Si tratta di interventi strutturali, che modificano il tessuto urbano in modo radicale e l'idea stessa della mobilità cittadina. Sono soprattutto interventi che hanno un'utilità e un senso profondo, quello di dimostrare che un altro tipo di mobilità è possibile e soprattutto funzionale e funzionante. Chi vive in quartieri nei quali è presente la Zona 30 non tornerebbe indietro: secondo un recente studio della commissione per la mobilità europea, l'89 per cento dei residenti in questi quadranti urbani si è dichiarata molto soddisfatta del cambiamento, il 93 ha ammesso di aver riscontrato un miglioramento delle sue condizioni di vita, il 100 per cento delle abitazioni hanno avuto un incremento di valore di mercato.
Si tratta di interventi strutturali che proprio perché complessi non possono essere banalizzati da un segnale che indica la velocità massima consentita.

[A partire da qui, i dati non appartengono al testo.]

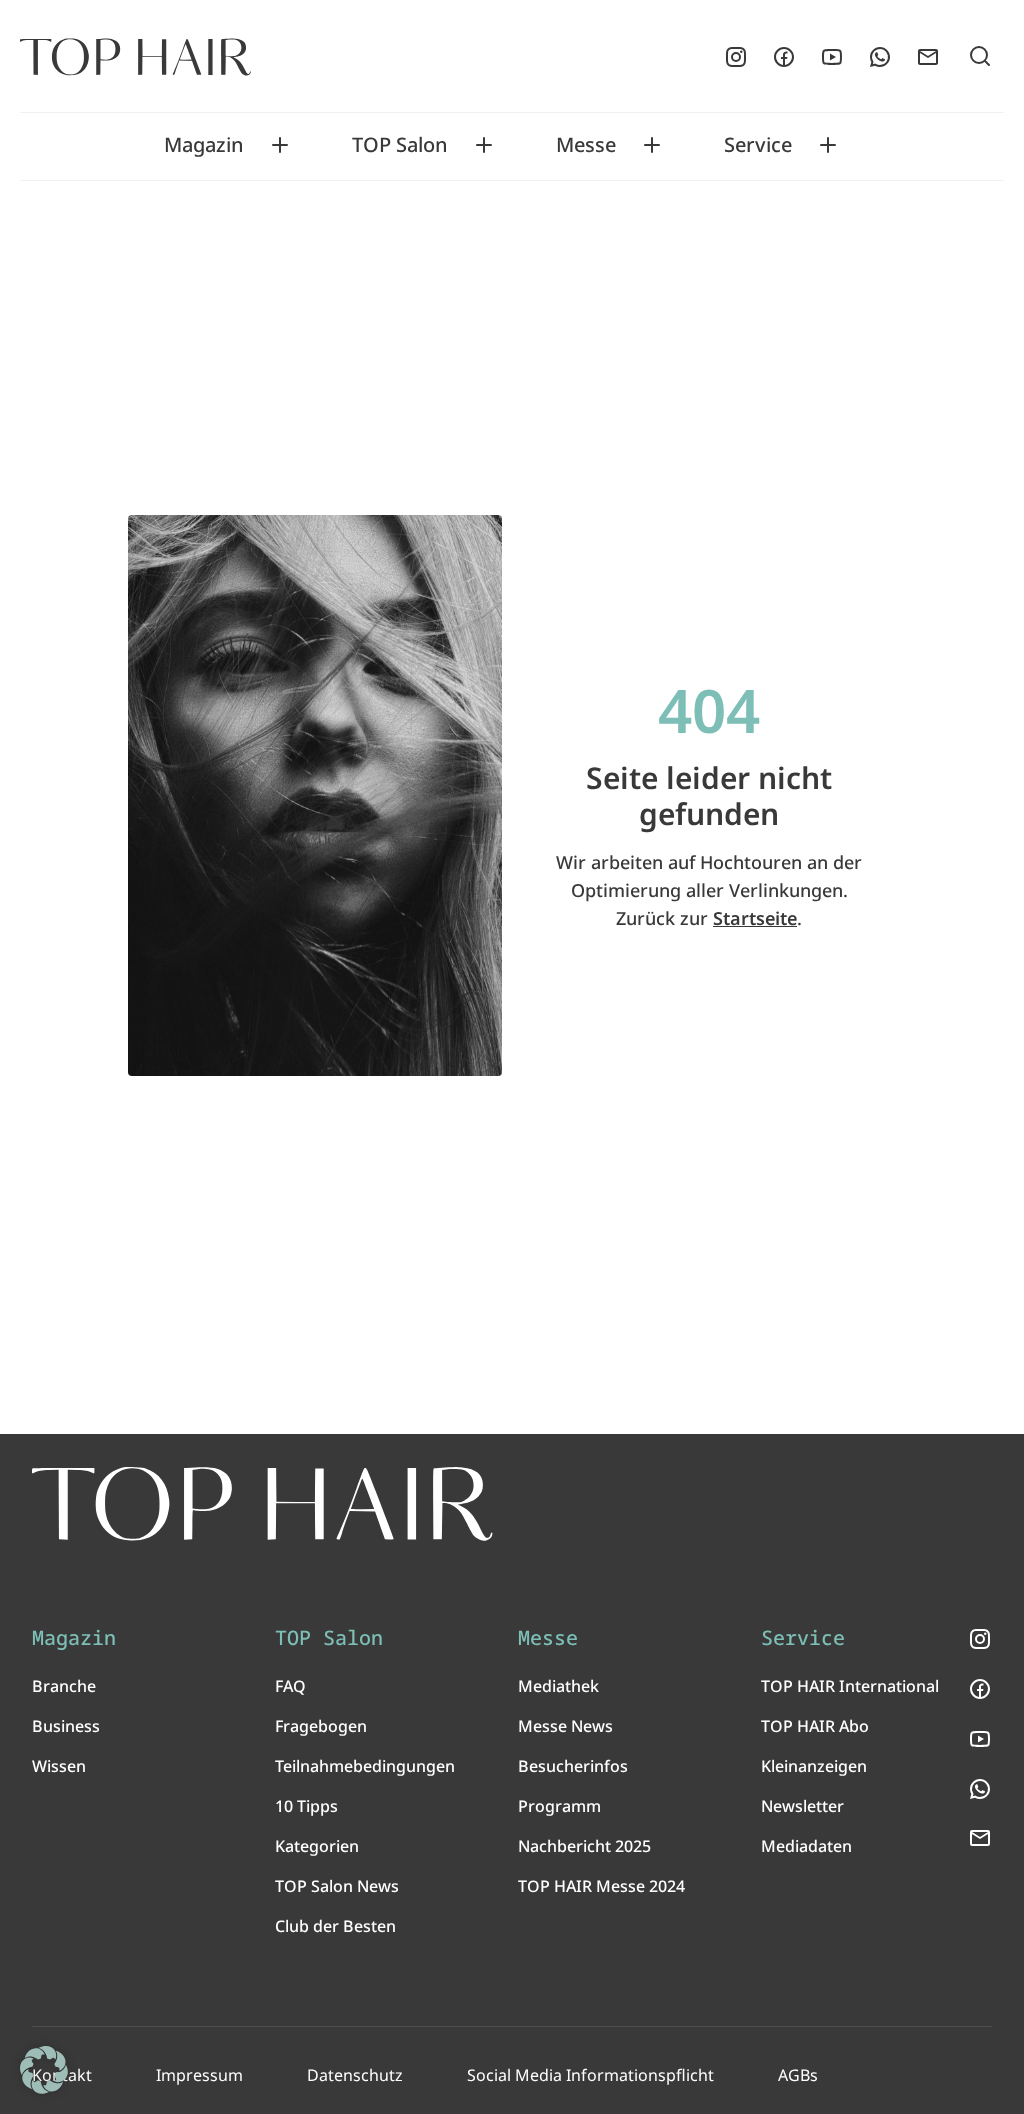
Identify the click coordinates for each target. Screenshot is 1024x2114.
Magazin (204, 145)
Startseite (755, 918)
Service (758, 145)
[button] (44, 2070)
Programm (559, 1806)
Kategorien (317, 1846)
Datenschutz (355, 2075)
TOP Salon (400, 145)
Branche (64, 1686)
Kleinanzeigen (814, 1766)
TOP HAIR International (850, 1686)
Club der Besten (335, 1926)
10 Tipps (306, 1806)
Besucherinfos (573, 1766)
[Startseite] (135, 57)
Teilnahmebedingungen (365, 1766)
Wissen (59, 1766)
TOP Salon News (337, 1886)
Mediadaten (806, 1846)
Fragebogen (321, 1726)
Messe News (565, 1726)
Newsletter (802, 1806)
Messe (586, 145)
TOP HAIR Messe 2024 (601, 1886)
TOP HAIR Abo (815, 1726)
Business (66, 1726)
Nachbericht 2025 (584, 1846)
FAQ (290, 1686)
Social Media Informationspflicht (590, 2075)
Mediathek (558, 1686)
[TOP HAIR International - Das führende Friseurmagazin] (262, 1504)
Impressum (199, 2075)
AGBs (798, 2075)
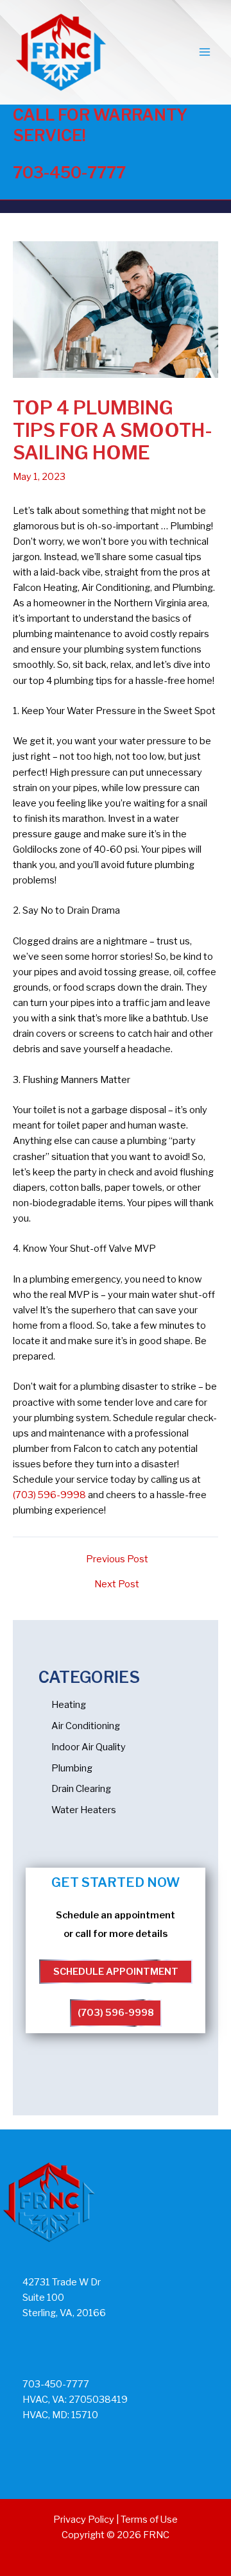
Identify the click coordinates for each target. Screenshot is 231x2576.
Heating (68, 1704)
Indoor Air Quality (88, 1747)
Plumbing (71, 1768)
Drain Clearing (81, 1789)
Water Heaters (83, 1810)
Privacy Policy (83, 2519)
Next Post (116, 1584)
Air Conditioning (85, 1726)
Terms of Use (149, 2519)
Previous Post (117, 1559)
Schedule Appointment (115, 1971)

Ed è qui che sta il problema. L'idea di imporre dall'alto una velocità massima, e a maggior ragione zone a caso della città, non fa altro che indisporre gli automobilisti, crea uno stupido muro contro muro tra chi si muove abitualmente in auto e tutti gli altri soggetti della mobilità. E in una città come Roma dove il traffico è caotico (ventisettesima città al mondo per congestione secondo il report annuale di TomTom) e l'apertura a un cambiamento del modo di muoversi è bassissima (un recente sondaggio fatto dall'università di Amsterdam ha dimostrato come la capitale italiana sia quella in Europa con meno interesse per la mobilità ciclabile), decisioni di questo tipo non fanno altro che esasperare gli animi e allontanare la possibilità di un cambiamento reale del modo di vivere la città e muoversi in essa.